AMY DOES HAITI! PREMIERE PROGRESSIVE LIBERAL MEDIA GAL TAKES ON PORT AU PRINCE

"How Western Domination Has Undermined Haiti's Ability to Recover from Natural Devastation"
RADIO SHOW AFTER ONE WEEK TOURING HAITI

By Amy Goodman, Democracy Now!
Posted on January 21, 2010, Printed on January 22, 2010
http://www.alternet.org/story/145305/

AMY GOODMAN: I'm standing here near the airport in Port-au-Prince. I
can't exactly say my feet are firmly planted on the ground, because this
morning, just about 6:00, here in Port-au-Prince, we were in our room
and just getting ready to leave for this broadcast, and the earth
started to tremble. The floor, the walls, you feel the shake. It is that
moment of just extreme panic when everyone in the house, everyone,
starts running for their lives out of the house, making their way
through rooms, jumping over—holding whatever it was you were
holding at that moment. Outside, people hold each other, they weep, or
they just breathe a sigh of relief. Although, not really, because you
never know when the next aftershock will happen.

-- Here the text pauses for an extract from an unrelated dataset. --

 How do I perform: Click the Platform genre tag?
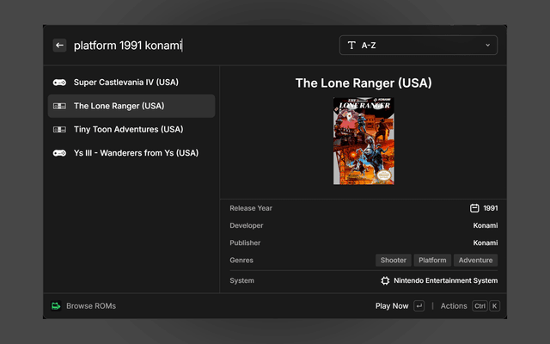(432, 260)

And while our house still stood, what about others? Sometimes the
earthquake, which destroyed so much of Haiti, can leave a house
standing, but it only takes a lesser aftershock to take it down. So who
got hurt this morning? Who was lost in the rubble? These are the
questions we have every day.

And as we walk down the streets of Port-au-Prince, seeing the bodies,
the smell, the stench of death everywhere. Yesterday the hospital,
across the street, the main pharmacy, where patients, where doctors go
to get their drugs, is pancaked, is total rubble. And it was many
floors. People were standing by. The way you know perhaps where bodies
are buried---a pharmacist, a doctor, a nurse, a patient who had come
over, a customer---is you see the flies swarming over areas.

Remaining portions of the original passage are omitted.